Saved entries
==========
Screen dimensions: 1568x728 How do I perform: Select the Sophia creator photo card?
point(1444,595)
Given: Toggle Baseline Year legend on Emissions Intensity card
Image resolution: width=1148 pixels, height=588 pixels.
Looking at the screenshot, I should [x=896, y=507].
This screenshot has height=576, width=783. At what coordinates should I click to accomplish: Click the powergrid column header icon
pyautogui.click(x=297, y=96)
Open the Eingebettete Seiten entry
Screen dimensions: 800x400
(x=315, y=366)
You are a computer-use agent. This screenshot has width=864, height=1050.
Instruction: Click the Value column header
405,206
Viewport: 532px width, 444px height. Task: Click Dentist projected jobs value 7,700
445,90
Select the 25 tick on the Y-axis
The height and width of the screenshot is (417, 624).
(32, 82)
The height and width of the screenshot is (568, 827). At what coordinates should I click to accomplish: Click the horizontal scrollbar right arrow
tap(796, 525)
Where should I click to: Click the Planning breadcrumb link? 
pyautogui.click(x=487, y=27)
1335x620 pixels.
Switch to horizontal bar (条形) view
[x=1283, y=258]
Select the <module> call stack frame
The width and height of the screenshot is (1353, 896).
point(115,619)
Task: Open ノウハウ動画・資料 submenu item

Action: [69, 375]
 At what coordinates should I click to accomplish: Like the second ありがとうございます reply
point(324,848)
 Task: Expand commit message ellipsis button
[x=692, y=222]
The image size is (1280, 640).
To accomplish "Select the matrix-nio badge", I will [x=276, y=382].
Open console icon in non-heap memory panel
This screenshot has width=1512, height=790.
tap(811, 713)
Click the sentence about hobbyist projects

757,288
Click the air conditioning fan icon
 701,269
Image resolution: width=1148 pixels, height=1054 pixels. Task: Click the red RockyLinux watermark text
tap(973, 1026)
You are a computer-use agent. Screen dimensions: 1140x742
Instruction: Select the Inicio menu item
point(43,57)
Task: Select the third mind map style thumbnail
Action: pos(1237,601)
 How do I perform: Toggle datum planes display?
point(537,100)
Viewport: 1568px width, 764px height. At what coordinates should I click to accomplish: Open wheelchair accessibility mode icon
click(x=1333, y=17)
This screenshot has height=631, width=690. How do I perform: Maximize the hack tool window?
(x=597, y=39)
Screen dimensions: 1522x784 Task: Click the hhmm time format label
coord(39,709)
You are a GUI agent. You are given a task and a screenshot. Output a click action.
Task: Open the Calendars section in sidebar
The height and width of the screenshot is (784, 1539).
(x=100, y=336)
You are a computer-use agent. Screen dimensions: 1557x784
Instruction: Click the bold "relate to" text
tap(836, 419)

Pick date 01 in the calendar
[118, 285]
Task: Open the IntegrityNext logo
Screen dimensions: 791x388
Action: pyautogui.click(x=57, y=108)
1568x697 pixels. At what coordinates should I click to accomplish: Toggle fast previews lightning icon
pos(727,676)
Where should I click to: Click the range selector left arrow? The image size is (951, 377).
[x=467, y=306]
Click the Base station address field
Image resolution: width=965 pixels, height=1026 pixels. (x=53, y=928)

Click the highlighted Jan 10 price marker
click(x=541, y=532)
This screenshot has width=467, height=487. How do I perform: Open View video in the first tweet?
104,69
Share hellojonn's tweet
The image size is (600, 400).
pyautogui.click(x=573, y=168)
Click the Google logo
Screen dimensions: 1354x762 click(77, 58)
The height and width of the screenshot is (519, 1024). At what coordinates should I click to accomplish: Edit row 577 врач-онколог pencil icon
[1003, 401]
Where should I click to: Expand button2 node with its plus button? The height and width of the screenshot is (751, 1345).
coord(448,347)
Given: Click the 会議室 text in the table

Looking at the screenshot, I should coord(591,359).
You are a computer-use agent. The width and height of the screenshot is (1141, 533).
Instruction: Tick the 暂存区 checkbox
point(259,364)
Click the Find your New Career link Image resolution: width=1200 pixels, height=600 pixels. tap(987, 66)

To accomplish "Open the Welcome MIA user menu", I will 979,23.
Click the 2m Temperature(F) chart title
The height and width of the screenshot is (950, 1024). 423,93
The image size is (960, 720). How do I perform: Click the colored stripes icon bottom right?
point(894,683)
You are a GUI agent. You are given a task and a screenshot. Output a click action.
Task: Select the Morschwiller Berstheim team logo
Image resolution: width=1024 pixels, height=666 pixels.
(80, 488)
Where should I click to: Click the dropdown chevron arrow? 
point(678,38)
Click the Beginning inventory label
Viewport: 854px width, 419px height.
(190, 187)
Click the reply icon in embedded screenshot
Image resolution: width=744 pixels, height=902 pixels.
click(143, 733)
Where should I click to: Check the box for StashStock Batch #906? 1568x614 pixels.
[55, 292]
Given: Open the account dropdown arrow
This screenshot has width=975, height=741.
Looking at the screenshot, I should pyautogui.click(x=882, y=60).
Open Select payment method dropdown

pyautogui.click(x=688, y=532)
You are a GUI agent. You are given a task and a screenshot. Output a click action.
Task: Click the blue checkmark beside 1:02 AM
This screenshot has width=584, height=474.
==========
* [Task details] Of the lines above, retype only those from the line containing "Viewport: 854px width, 419px height." through the line containing "Given: Open the account dropdown arrow", including both, exactly.

* [Expected output]
Viewport: 854px width, 419px height.
(190, 187)
Click the reply icon in embedded screenshot
Image resolution: width=744 pixels, height=902 pixels.
click(143, 733)
Where should I click to: Check the box for StashStock Batch #906? 1568x614 pixels.
[55, 292]
Given: Open the account dropdown arrow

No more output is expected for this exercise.